At the moment, because of the credit crunch, 20% more people are being declined credit, loans and mortgages than in the past ? clearly an indicator that banks and other lenders are being more stringent in their lending criteria. Before you apply for a new credit card it is vital that you look at your credit rating. This will determine whether you are accepted for a card or not. If you know that you have a bad credit rating then it is better to work on improving your credit score rather than apply for a card straight away. Being rejected for a credit card may have a negative impact on your credit rating. The best way to ensure that your credit rating is good is to make repayments for the correct amount and on time.
The majority of those looking to change cards are doing so because they want to take advantage of 0% on balance transfer offers. In many cases this reduces monthly repayments and means that you can avoid paying interest on the amount you have borrowed, if only for a limited period. One way that card companies are attracting new customers currently is by making these 0% balance transfer offers more attractive. Some of the newest offers are highly competitive and, in some cases, even better than they were a few months ago.
Specific details of balance transfer offers vary from card to card. The lowest interest free period on balance transfers is around 5 months whereas some offer as much as 15 months. Other cards are offering free periods until a specific date (for example, 1st August 2009.) Of course, the cards offering a set date are designed to encourage people to apply sooner rather than later in order to make the most savings. Most cards also come with a balance transfer fee of around 2.5% although, once again, this varies from card to card. This means that if you transfer 2000 onto the card you will be charged 50 to do so.

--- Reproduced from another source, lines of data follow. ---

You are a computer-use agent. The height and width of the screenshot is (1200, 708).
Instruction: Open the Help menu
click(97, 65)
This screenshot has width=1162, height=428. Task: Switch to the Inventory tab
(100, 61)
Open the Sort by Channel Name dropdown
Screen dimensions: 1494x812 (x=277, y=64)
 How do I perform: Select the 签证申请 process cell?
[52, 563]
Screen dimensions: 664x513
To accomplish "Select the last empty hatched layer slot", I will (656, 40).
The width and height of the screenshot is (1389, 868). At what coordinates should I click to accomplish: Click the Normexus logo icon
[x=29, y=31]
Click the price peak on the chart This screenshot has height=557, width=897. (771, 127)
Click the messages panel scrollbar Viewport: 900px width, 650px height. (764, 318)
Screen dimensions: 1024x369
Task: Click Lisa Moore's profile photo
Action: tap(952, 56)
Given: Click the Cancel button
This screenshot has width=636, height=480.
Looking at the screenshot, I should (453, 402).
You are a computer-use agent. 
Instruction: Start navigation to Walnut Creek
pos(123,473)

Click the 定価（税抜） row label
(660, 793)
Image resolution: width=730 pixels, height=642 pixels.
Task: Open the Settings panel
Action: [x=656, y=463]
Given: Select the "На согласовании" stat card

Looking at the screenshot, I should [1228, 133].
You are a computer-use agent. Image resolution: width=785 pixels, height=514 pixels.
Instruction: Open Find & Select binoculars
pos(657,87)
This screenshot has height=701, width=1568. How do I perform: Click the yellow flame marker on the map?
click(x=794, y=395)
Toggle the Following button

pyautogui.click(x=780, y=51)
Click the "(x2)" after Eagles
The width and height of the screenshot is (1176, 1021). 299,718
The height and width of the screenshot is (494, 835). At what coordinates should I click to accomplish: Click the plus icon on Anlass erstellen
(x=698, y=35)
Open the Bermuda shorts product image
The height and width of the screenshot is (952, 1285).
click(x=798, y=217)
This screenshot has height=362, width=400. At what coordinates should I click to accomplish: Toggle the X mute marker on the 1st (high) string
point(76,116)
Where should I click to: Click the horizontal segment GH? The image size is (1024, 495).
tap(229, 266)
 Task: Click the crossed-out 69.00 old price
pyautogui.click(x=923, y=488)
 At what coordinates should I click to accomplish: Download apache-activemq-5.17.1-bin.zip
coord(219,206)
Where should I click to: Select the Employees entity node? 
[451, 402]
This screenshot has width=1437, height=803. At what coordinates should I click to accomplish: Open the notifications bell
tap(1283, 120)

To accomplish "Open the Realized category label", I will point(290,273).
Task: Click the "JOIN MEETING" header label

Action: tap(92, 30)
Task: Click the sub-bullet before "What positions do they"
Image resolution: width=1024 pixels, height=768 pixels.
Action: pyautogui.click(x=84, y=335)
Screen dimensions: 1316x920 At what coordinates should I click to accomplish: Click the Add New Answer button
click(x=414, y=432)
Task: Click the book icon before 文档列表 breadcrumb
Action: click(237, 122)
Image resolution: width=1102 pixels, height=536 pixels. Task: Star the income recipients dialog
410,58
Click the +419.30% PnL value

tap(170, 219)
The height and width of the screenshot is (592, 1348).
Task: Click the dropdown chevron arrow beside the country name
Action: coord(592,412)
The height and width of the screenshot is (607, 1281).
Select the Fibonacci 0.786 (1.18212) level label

One interesting result of the credit crunch is that some cards are getting rid of these balance transfer fees. In the past all cards came without fees and people changed cards on a regular basis. The credit card companies got wise to this and introduced fees to try and stop people from changing too often. Now in order to attract new customers some cards are once again getting rid of this charge. Some lenders are scrapping other charges such as cash withdrawal fees and foreign exchange fees. Whether other card companies will follow suit has yet to be seen.
If you are thinking of changing your credit card, perhaps to make savings on 0% balance transfer periods, it is wise to do so as soon as possible. As the credit crunch worsens it may become even more difficult to be accepted for new cards. There is no way of knowing how long the crunch will last or what will happen. Financial experts suggest that once you transfer a balance onto a new card you should focus on paying the balance off and not use the card for any other purpose. In reality this may be difficult as you may need to use the card in an emergency. However it is wise to try pay off the balance in full as soon as you can.